Tracks are unlocked from a grid which isn't quite linear, but not totally free either. Players unlock songs by completing missions, and new missions only open up by clearing adjacent missions, limiting freedom to unlock the songs you like most. As you start in one corner of the board, naturally the tunes from Dragon Quest VIII, IX, and X will be the furthest away and take the longest to unlock, no matter what you do.
RPG stats and random elements are more important in Theatrhythm Dragon Quest than they were in Final Fantasy. Those who want hardcore strategizing and careful selection of the party and its skills might like the change, while those who would rather just play the stages and unlock new songs would probably not be as high on it. For example, it's possible to clear a song but not clear the mission, which means that even though you perfectly performed the song, you didn't defeat the boss due to your characters' stats.

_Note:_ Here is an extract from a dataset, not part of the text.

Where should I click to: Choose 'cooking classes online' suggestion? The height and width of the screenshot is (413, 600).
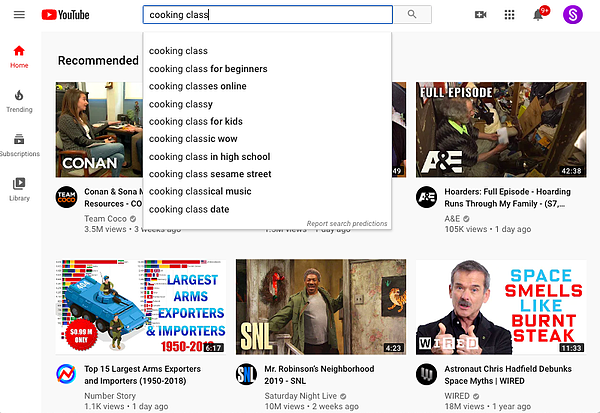click(197, 86)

This discourages changing the party, because new characters start at level one. Bringing in a new face, therefore, comes at the cost of being held back. This makes it more like an RPG and less like a rhythm game, but on the other hand, said rhythm game has "Dragon Quest" in the title, so it could be seen as a good thing.
The majority of tracks are arranged versions; no pre-PlayStation originals are to be found within Theatrhythm Dragon Quest. There is one free DLC song in its original 8-bit form, but the rest are arrangements which, while nice, begin to sound a bit samey. The arrangements are great to have, but it would have been nice to have either multiple versions of the songs, or some be arranged and others in their original styles. It would've spiced things up nicely. And, once again, that's something Theatrhythm Final Fantasy did particularly well. Sometimes the punch of those 8- and 16-bit tunes just can't be beat.

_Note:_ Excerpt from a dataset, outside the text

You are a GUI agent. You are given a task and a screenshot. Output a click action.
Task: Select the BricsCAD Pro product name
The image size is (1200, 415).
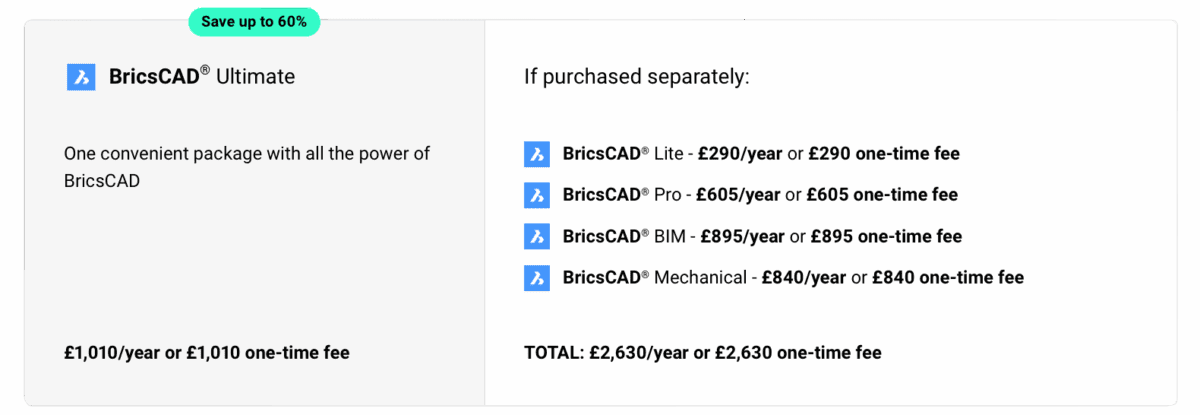tap(622, 195)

Familiar Theatrhythm Battle, Field, and Event stages are all back, but a Dragon Quest change was made to the Battle play. Instead of notes coming from the left side of the screen to the right as they do in Theatrhythm Final Fantasy, the Dragon Quest take has notes coming from top to bottom, more reflective of the Dragon Quest series, whose battles play out in a first-person view. It makes timing a little bit harder to judge, but that comes with the territory. It also falls in line with lots of other music games, so there's no harm there. All around, it's a great thematic move that doesn't much alter the mechanics.
The graphics are beautiful, and the characters all look super cute in the signature Theatrhythm art style. Monsters haven't been quite as chibi-fied as the playable characters have and maintain their tremendous charm. Dragon Quest has always been bright, colorful, and good-looking, so it's nice to see Theatrhythm continue the trend.
A new "Simple Mode" takes out all use of the directional triggers, essentially turning Theatrhythm into a one-button game. For those that want it or need it, this adds a lot of accessibility. The inclusion takes nothing away from players who aren't interested, but adds important approachability for others. Nice.
Also new is the pleasant diversion "Sugoroku," a cute one-player board game similar to a lightweight Mario Party. Roll dice, move along, get rewards, unlock things, and try to reach the end. Upon completion, the party may challenge a boss for a chance to double the rewards. An average round of this could take anywhere from two to five minutes, depending on how the dice fall.
Theatrhythm Dragon Quest changes up the Theatrhythm formula enough and contains enough music to please its fanbase. Those who've played Theatrhythm Final Fantasy Curtain Call might see 50 songs as a bit small and might not like the heavily arranged soundtrack, but the additions of a whole new franchise's worth of characters, tunes, backgrounds, and enemies can balance it out. It looks pretty and plays well, and that's what matters most.